— start of Entries —

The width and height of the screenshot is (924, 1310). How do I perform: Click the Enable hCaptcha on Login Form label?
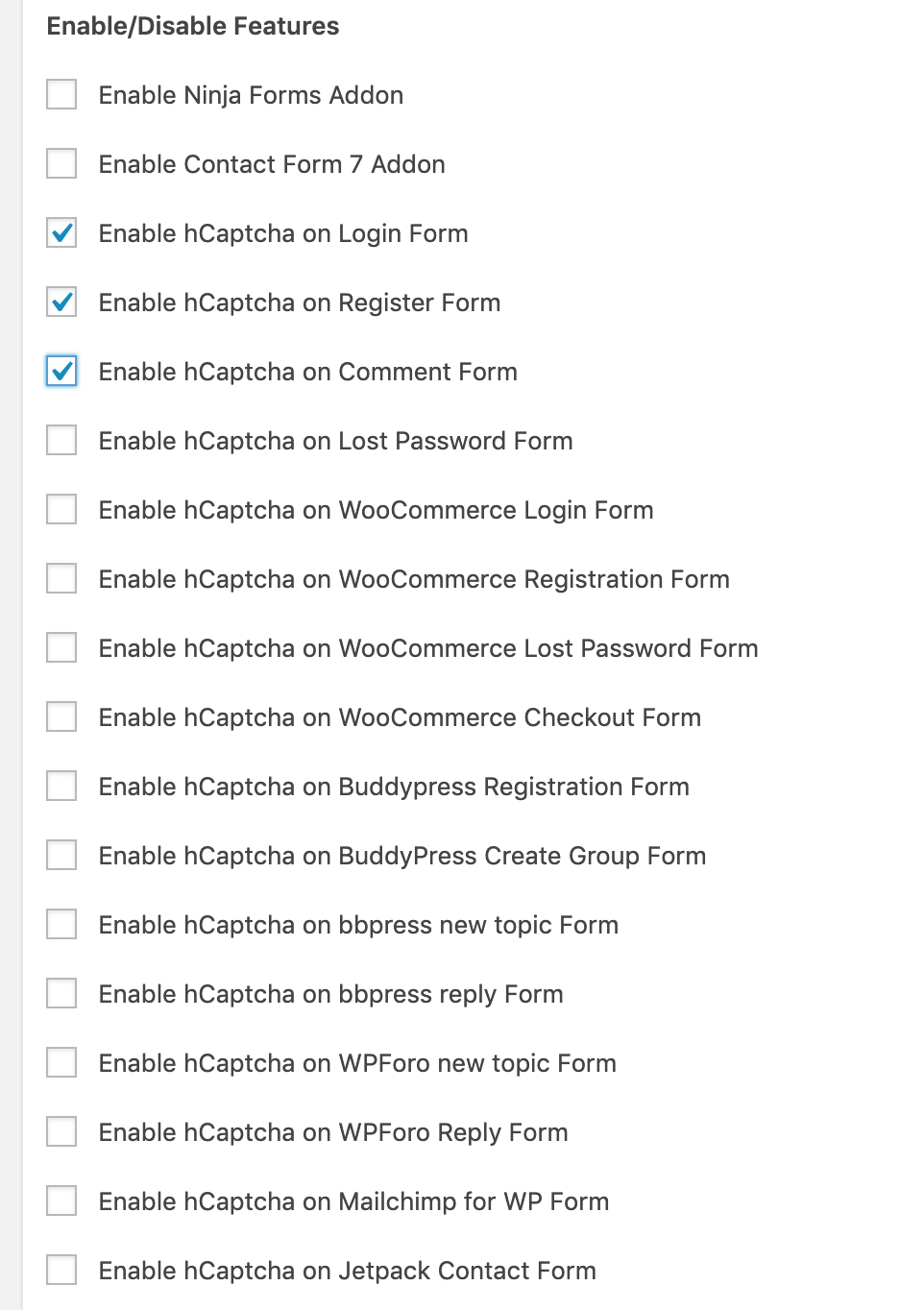(x=282, y=232)
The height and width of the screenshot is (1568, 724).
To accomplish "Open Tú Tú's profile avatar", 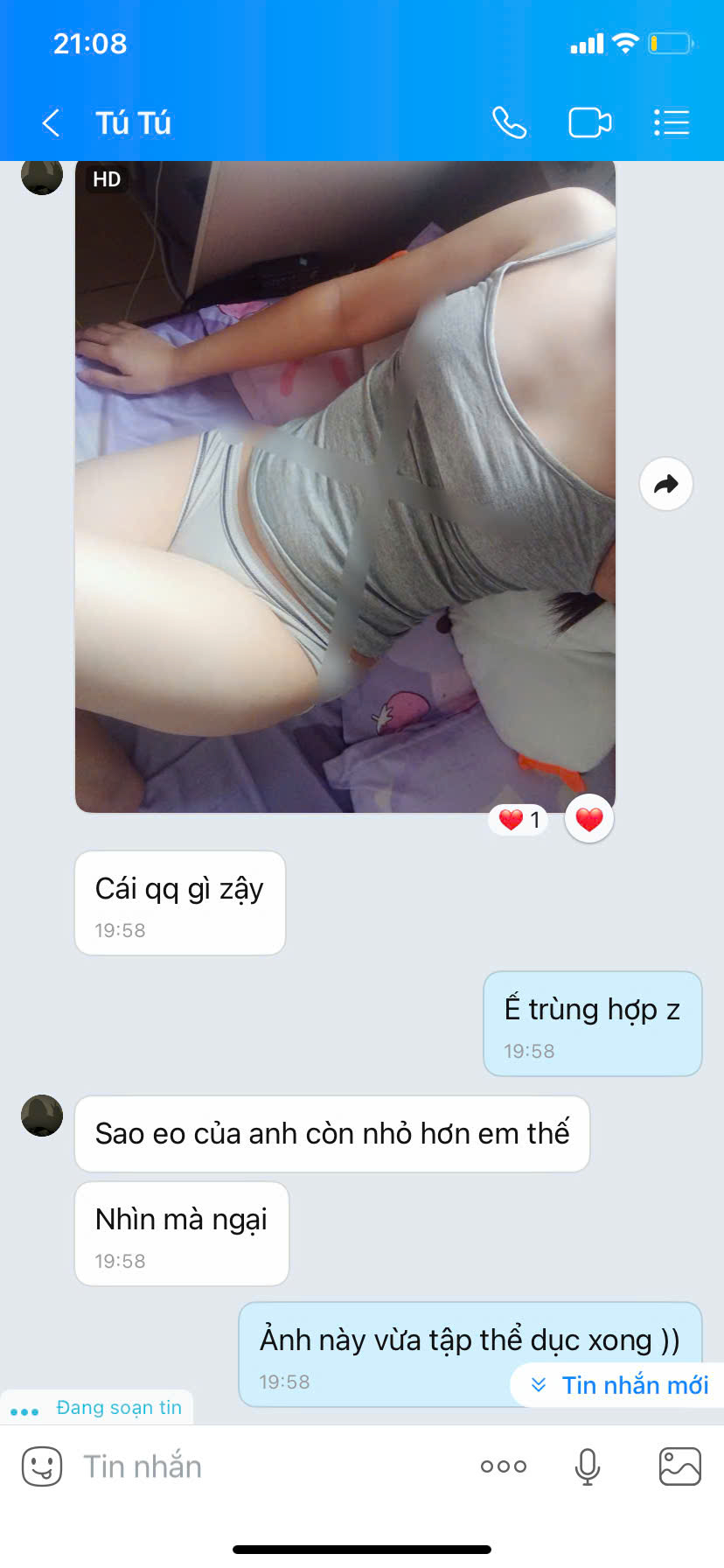I will (x=42, y=1116).
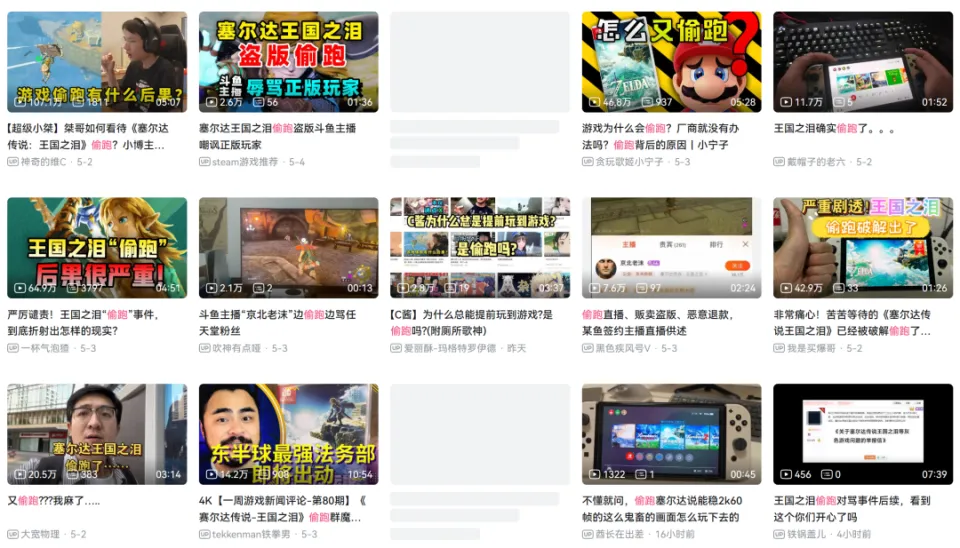This screenshot has width=960, height=548.
Task: Play 又偷跑???我麻了 video
Action: [96, 434]
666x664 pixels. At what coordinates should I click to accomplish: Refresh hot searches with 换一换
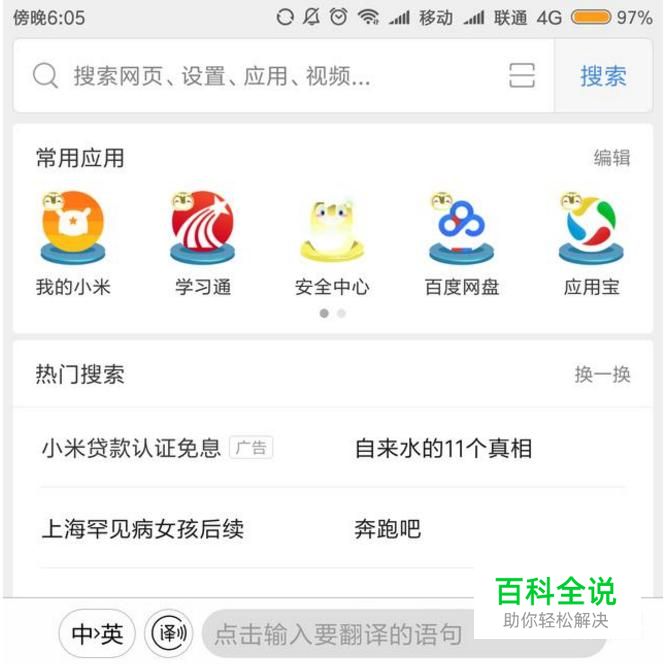pos(602,375)
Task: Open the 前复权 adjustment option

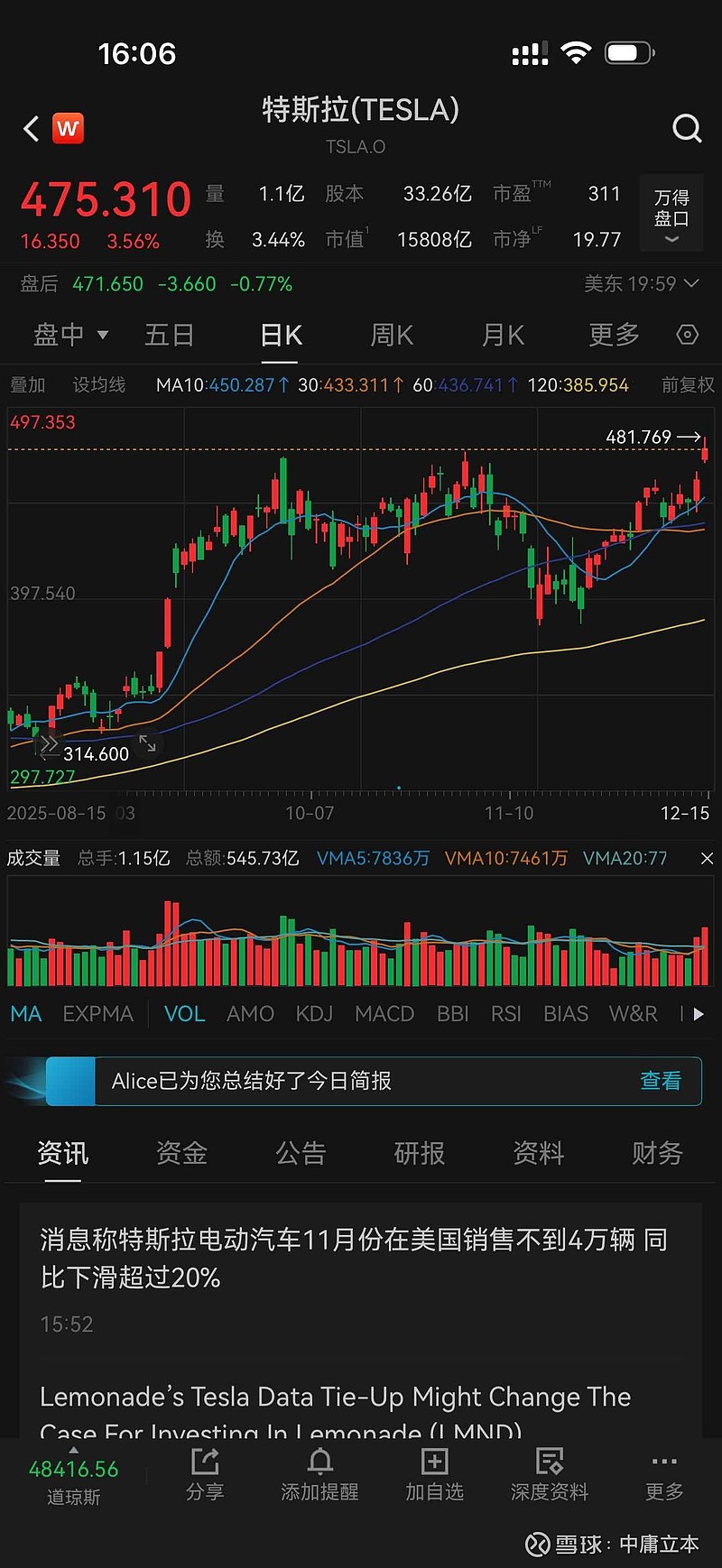Action: pos(688,385)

— end of Entries —

» **Exercise task**: Rewrite the rows from the line containing "666x664 pixels. At" through the end of the rows, changing "hot searches" to "trending searches" and leaving everything else as it is. Leave out the pictures.

» **Response for this exercise**:
666x664 pixels. At what coordinates should I click to accomplish: Refresh trending searches with 换一换
pos(602,375)
Task: Open the 前复权 adjustment option

Action: pos(688,385)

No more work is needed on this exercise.